Beefy Boxes and Bandwidth Generously Provided by pair Networks
XP is just a number
 
PerlMonks  

Resizing large TIF files

by grantm (Parson)
on Nov 20, 2007 at 09:12 UTC ( [id://651886]=perlquestion: print w/replies, xml ) Need Help??

grantm has asked for the wisdom of the Perl Monks concerning the following question:

I have a bunch of scanned images that people are accessing via a web app. The original images are monochrome TIF format and around 2200x1600 pixels. I need to convert them to a format that browsers can display and resize them to a range of smaller sizes. We have a working solution that converts the images on the fly and caches the results but it's a little slow so I'm looking for advice on alternative tools.

The current code calls the 'convert' program from the ImageMagick suite via the system function. It takes approximately 1.5 seconds to resize an image to a 1024x768 PNG. The originals are quite small (40KB) since they're 1 bit per pixel. The PNG is truecolour and closer to 300KB. So far I haven't found the magic combination of command-line arguments to the 'convert' program to make it produce an indexed color PNG. The large file sizes add network delays on top of the file conversion delay.

The first thing I tried was using the Image::Magick module rather than shelling out to the 'convert' command. As far as I can tell I'm using equivalent options, but the run time increases to 2.5 seconds per image and the resulting files are nearly 400KB. I've also been unable to get a conversion to indexed colour working with the module.

Next I tried the Imager module. It is able to produce indexed colour images and with a palette of 8 colours the file size is down to 70KB. Unfortunately the run time is up to 2.5 seconds and the images are rather blurry. Adding an 'unsharp' transform fixes the blur but adds another second of run time.

Finally, I tried the GD module. Unfortunately GD doesn't support TIF format so I read the source files in via a tifftopnm $in_file | pnmtopng pipeline. At 8 colour output the file size is down to a respectable 60KB and the image quality is fine but the run time is around 2 seconds per image.

The 'solution' is likely to involve pre-caching the resized images so that users don't see the delay. However, given that new images are coming in at a rate of thousands per day, reducing the conversion run time would still be useful.
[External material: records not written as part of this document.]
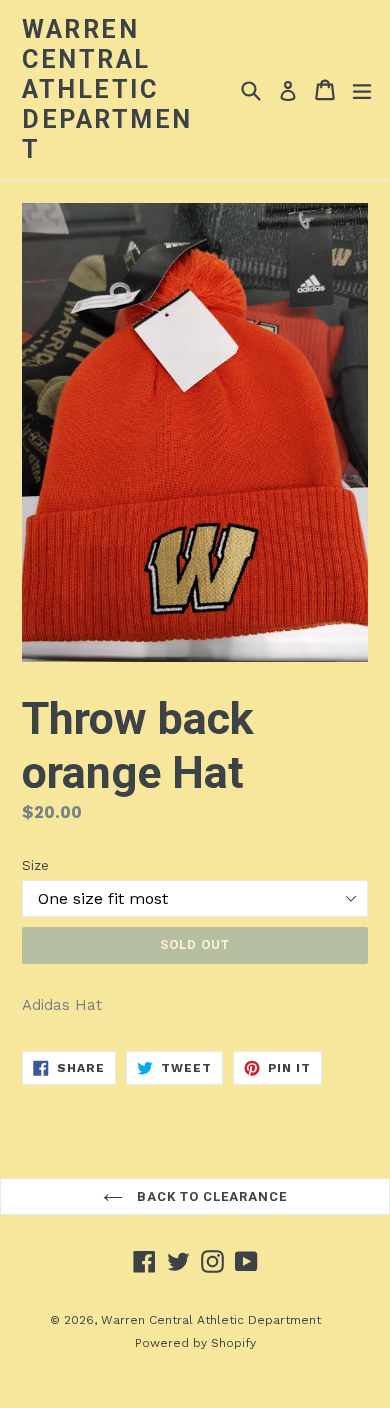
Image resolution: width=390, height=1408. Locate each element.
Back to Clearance (210, 1196)
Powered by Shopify (195, 1343)
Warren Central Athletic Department (107, 89)
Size (35, 865)
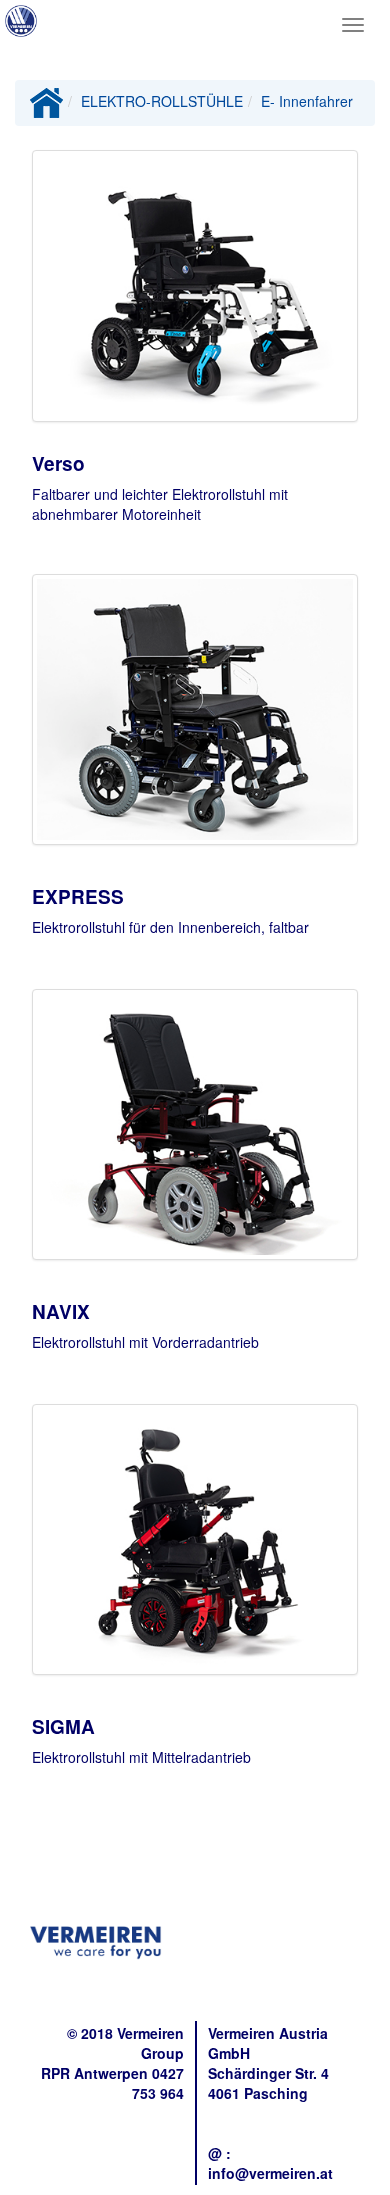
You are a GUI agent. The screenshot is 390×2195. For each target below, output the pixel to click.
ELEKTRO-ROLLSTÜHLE (162, 101)
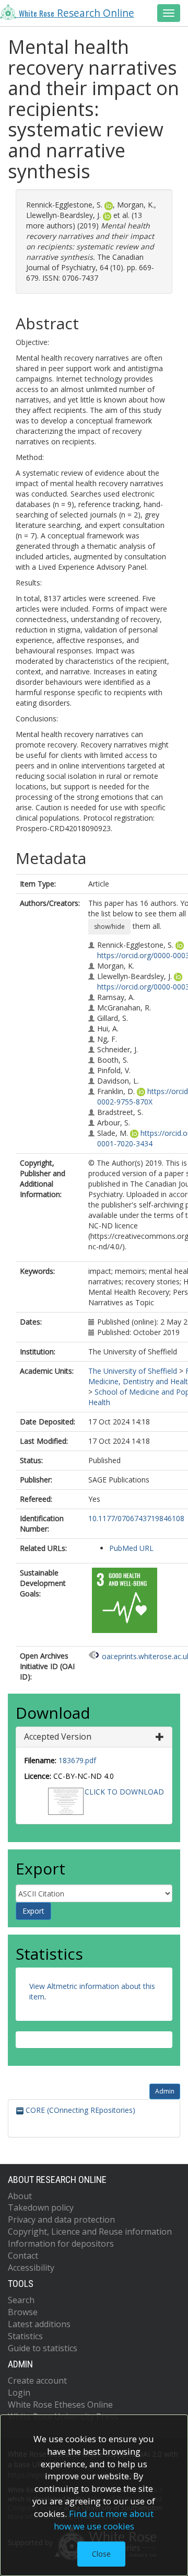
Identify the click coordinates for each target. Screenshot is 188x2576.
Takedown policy (41, 2207)
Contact (23, 2255)
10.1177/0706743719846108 (136, 1518)
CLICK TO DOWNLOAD (124, 1792)
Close (101, 2554)
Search (21, 2300)
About (20, 2196)
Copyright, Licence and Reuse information (90, 2231)
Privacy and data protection (61, 2219)
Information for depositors (61, 2243)
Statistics (25, 2336)
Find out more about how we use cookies (104, 2520)
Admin (164, 2091)
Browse (23, 2312)
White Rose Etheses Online (60, 2404)
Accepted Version (57, 1736)
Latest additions (39, 2324)
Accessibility (31, 2267)
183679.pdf (77, 1760)
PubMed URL (131, 1548)
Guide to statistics (42, 2348)
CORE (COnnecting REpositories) (79, 2110)
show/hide (109, 926)
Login (19, 2392)
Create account (37, 2380)
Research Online (76, 13)
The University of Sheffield (132, 1371)
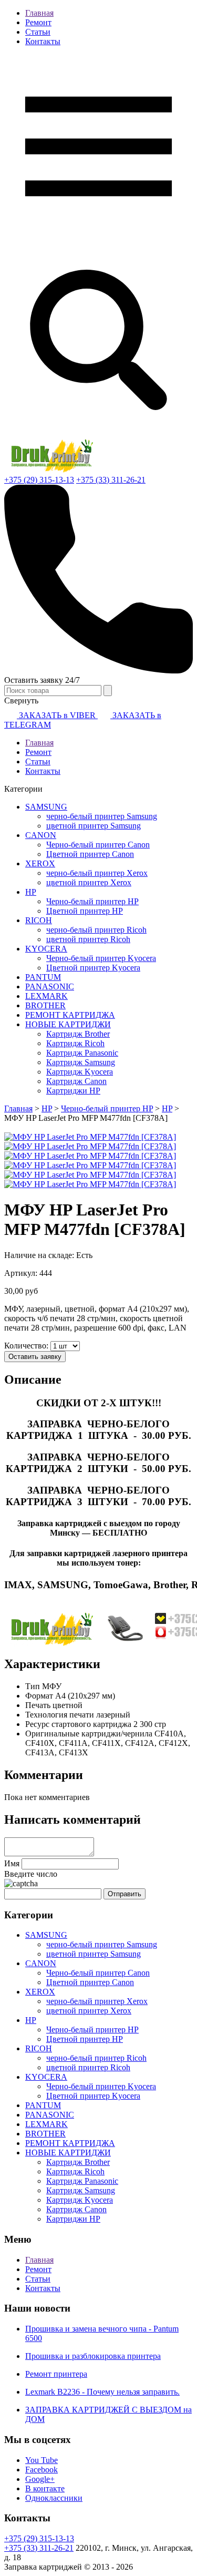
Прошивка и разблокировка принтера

Can anyone suggest any other Perl modules or image conversion tools worth checking out?

Replies are listed 'Best First'.
Re: Resizing large TIF files
by dk (Chaplain) on Nov 20, 2007 at 11:00 UTC
    Out of interest, I tried to reproduce your setup, and the results are indeed interesting. The only difference is that a 2200x1600x1 TIF file I created was rather more 400K , but that's it. ImageMagick's convert command, $ convert -resize 1024x768 -depth 1 1.tif 1.png, took 0.8 seconds on my machine.

    I don't know Imager, but I tried Prima with this script, and the same conversion took 0.07 seconds. Here's the code:

    use strict; use Prima::noX11; # for cgi environment use Prima; my $i = Prima::Image-> load('1.tif'); $i-> size( 1024, 768); $i-> save('1.png');
    And the output is also 1-bit PNG.
Re: Resizing large TIF files
by igelkott (Priest) on Nov 20, 2007 at 10:20 UTC
    The large file sizes are probably due to a direct conversion from your presumably compressed tiffs. Try reducing the resolution and size, if that's appropriate for your application. Images for the web probably don't need more than 100 dpi.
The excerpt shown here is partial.